* **TEXT PROVIDED**
As it happens, the photo was real and the children were indeed on sale. Their parents, Ray (forty) and Lucille (twenty-four) Chalifoux were both unemployed and poverty-stricken. They were facing eviction from their apartment for not paying the rent.

It’s possible that the sign “4 children for sale” was just a cry for help. Once the newspapers around the country published the story, help actually came in the form of job offers, apartments, and money.

Nobody really knows what happened in the following two years. However, in 1950, father Ray left, and the family fell apart. Mother Lucille began dating a man who didn’t want anything to do with the children; therefore, she gave them away.

Lana was adopted, RaeAnn and Milton were sold for $2 (around $22 in today’s value), and Sue Ellen was adopted. Bedford, who was still in his mother’s womb at the time the photo had been taken in 1948, was adopted as well.

Do we have any idea of how the kids turned out? they were sold to different people, and after the mom got rid of them she found a man, got married again and had 5 more children!!

RaeAnn (then 7) and Milton (then 6) were sold to the Zoeteman family in August 1950. Regrettably, this ended up being horrible for the two children; they were frequently chained up in the Zoeteman barn, and worked for hours as laborers on the farm. Milton remembers being called a slave by Mr. Zoeteman.

RaeAnn was kidnapped and raped as a young teen. The rape resulted in a pregnancy. The Zoetemans sent her to a home for pregnant girls; the baby was put up for adoption. RaeAnn left the Zoetemans (voluntarily) at 17.

Milton became violently angry—as who wouldn’t?—at being chained up, beaten and starved. No idea what he did, if anything, but a judge deemed him “a menace to society” and gave Milton a choice between being sent to a juvie reformatory or a mental hospital. Milton chose the hospital; I am not sure how long he was there, but it was years. Plural.

Sue Ellen Chalifoux was raised in Chicago’s East Side neighborhood, about 13 miles south of downtown Chicago.

I don’t know what happened to Lana, except that she died in 1998. Cancer.

David (the child Lucille Chalifoux was pregnant with in the photo) was adopted by Harry and Luella McDaniel. He seems to have gotten the best deal; he describes his parents as strict but loving. (He also recalls riding his bike to see RaeAnn and Milton and unchaining them, so his life was not wholly normal.)

Oh, and Lucille Chalifoux had four daughters after getting rid of her first five kids. Again, I don’t know what happened to them.

* **DATASET RECORDS**
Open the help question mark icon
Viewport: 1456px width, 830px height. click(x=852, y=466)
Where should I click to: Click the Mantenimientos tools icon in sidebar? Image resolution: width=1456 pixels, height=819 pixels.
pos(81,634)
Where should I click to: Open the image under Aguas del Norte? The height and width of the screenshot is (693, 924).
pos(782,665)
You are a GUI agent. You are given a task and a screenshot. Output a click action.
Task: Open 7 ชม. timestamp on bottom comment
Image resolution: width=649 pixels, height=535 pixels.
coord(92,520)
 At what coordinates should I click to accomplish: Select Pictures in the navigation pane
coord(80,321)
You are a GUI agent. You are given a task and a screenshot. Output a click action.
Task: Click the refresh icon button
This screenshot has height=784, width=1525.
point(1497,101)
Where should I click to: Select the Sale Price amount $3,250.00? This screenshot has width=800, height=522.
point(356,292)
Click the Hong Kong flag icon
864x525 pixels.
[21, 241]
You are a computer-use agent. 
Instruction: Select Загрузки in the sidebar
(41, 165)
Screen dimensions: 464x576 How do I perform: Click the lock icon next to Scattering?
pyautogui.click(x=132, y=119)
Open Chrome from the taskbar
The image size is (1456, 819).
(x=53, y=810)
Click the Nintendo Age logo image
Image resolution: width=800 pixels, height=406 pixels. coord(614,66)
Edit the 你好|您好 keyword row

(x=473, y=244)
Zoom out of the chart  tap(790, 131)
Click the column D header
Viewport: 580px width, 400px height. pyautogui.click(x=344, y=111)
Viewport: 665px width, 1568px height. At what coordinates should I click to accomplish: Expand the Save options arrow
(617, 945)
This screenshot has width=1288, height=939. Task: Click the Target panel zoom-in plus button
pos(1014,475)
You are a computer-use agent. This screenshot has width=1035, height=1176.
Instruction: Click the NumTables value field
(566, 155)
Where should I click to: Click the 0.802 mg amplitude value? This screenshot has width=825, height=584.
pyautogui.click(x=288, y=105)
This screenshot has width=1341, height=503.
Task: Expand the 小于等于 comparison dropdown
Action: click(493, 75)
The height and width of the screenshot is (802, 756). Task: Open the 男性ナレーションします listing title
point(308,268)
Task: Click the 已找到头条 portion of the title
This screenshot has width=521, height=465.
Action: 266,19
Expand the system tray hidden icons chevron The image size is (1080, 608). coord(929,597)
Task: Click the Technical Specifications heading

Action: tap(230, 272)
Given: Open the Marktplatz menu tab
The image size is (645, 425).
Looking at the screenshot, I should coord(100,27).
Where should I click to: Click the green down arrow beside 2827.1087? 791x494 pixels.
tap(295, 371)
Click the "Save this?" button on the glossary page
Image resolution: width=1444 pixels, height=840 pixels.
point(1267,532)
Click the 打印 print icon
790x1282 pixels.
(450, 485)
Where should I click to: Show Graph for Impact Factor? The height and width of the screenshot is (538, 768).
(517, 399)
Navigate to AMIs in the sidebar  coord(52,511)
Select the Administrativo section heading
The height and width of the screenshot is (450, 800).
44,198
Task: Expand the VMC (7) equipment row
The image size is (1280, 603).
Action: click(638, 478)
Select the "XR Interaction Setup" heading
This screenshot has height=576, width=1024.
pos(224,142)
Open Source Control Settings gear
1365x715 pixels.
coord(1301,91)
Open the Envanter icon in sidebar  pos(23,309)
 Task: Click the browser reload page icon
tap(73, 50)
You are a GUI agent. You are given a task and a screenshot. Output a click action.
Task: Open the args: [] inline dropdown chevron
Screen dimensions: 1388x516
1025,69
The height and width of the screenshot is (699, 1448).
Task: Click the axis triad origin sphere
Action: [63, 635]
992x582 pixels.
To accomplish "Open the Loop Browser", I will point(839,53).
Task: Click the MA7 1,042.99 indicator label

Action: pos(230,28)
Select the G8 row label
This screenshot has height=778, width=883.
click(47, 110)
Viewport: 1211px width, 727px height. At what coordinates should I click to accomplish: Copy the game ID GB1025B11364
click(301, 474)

* **LIST OF TASKS**
1. Please repeat the passage on the Chalifoux children word for word, starting with "Sue Ellen Chalifoux" and going on through "in 1998. Cancer.".
2. According to the passage on the Chalifoux children, why did Lucille give her children away after the family fell apart in 1950?

* **RESPONSES TO THE EXERCISE**
1.
Sue Ellen Chalifoux was raised in Chicago’s East Side neighborhood, about 13 miles south of downtown Chicago.

I don’t know what happened to Lana, except that she died in 1998. Cancer.

2. Lucille had begun dating a man who didn't want anything to do with the children, so she gave them away.